Evacuations From Tunisian Transit Camps May End Sunday Due To Shortage of Funds
"If these evacuation flights stop on Sunday, the consequences could be devastating," says Michel Gabaudan, President of Refugees International, who is currently in Tunisia looking into the situation facing those fleeing Libya. "While government leaders may not be able to agree on how to stop Gaddafi, surely they can agree to provide the necessary funding to help these victims of this violence return home."
The continuation of the flights is essential to maintaining the full cooperation of the Tunisian government. Tunisia's government is one in transition, and must be supported as it continues to bear the burden of a large unemployed population on its border. One Tunisian government official told Refugees International that decongesting the camps is their number one priority, and called for additional flights to expedite the process.

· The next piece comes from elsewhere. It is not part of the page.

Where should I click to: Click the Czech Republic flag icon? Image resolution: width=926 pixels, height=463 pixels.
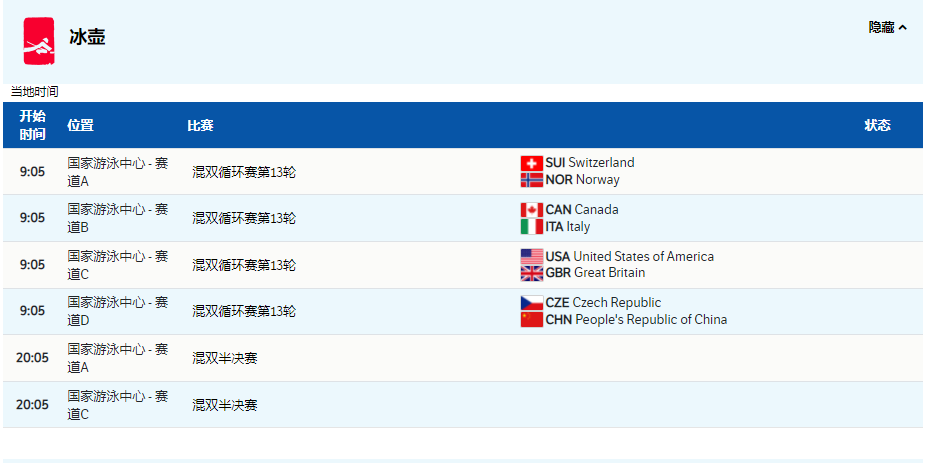[x=531, y=303]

Should the goodwill of the Tunisian government be tested, there is a very real worry amongst the aid community that the government might close its border with Libya. Any border closure during such a time of crisis would be extremely dangerous for those attempting to flee the escalating violence inside Libya. Refugees International is particularly concerned about the impact such a closure could have on sub-Saharan Africans, who have been systematically targeted for attacks within Libya.

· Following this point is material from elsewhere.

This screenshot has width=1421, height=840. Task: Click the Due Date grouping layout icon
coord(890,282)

A halt to the evacuations could also damage morale within the transit camp itself. For the moment, the security situation at Shousha camp is stable. However, many of those RI interviewed in the camp today expressed frustration over the wait to return home. There is a significant risk that the tension could boil over once residents learn that evacuations have been halted.
"The timing of this stoppage couldn't be worse for people here, as the number of people being evacuated is finally beginning to keep pace with the number of those arriving," continued Michel Gabaudan. "Allowing the flights to stop would represent a betrayal of the generosity shown by the Tunisian government, and could seriously compromise security in the camp itself. For these reasons, we are calling on members of the League of Arab states and the governments of those third country nationals to immediately provide the necessary funding to keep the repatriation operation to move forward. "
Michel Gabaudan is with a Refugees International team in Tunisia to assess the situation for Libyans who have fled the current fighting. The team flies to Cairo on Friday, March 18.